España, 33; Islandia, 28

Cañellas y Maqueda acercan a España a las semifinales

Sólo en la última parte del partido surgió la defensa habitual de la Selección, que sabía la importancia trascendental de ganar el choque

Joan Cañellas en acción ante los islandeses Bjarki Mar Gunnarsson  y Porir Olafsson.
Enrique Ojeda
Madrid Actualizado a

Por lo que se ve, a la Selección le van las emociones fuertes, aunque luego diluyó la tensión para ganar con comodidad y convertir los últimos dos minutos en un paseo con ese 33-28 final (16-15 al descanso) en un partido que era más que un choque, porque tiene una trascendencia de tanta importancia que abre de par en par el camino a las semifinales al pasar con cuatro puntos a la siguiente fase.
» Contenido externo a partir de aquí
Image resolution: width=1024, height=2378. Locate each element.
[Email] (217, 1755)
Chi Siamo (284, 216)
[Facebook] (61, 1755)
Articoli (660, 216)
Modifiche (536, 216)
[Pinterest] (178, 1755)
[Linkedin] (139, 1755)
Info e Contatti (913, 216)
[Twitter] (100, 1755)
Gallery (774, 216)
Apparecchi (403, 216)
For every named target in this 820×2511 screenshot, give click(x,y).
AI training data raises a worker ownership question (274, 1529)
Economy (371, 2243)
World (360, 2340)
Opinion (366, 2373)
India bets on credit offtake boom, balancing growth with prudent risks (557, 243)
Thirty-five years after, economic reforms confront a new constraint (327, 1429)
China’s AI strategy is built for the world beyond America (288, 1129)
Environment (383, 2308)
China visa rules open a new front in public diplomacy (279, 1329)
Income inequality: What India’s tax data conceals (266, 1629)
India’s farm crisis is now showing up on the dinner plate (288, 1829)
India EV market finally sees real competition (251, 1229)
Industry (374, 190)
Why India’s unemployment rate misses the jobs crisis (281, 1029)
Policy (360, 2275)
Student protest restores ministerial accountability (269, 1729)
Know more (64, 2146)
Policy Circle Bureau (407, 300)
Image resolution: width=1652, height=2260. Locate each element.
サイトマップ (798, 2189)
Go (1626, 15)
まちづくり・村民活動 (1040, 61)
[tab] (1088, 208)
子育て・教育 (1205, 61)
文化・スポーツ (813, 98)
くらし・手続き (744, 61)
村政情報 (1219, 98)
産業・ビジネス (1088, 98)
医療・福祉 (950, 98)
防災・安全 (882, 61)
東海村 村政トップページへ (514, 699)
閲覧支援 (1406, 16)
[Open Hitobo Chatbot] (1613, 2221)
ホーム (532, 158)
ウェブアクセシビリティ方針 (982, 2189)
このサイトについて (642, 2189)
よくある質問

Pero el marcador es engañoso. Nunca se estuvo tranquilo. Pocas veces se sintieron esas sensaciones de mostrarse superior, sobre todo porque en ataque no fue el día de España, que en los primeros 15 minutos ya había errado tres penaltis, o lanzado a la madera cómodas, o desperdiciado contraataques. Y como la defensa en 6-0 estaba demasiado temerosa y estática colocada en los seis metros, pues llegaban los goles de Palmarsson desde nueve metros, o de Sigurdsson al contragolpe.

Durante muchos minutos España no hizo gala de su defensa, y gracias a que contó con un Cañellas espléndido (marcó el 16-15 de golpe franco con el reloj a cero) y con Maqueda espectacular pudo sobrevivir a una primera mitad en la que se veía netamente superada.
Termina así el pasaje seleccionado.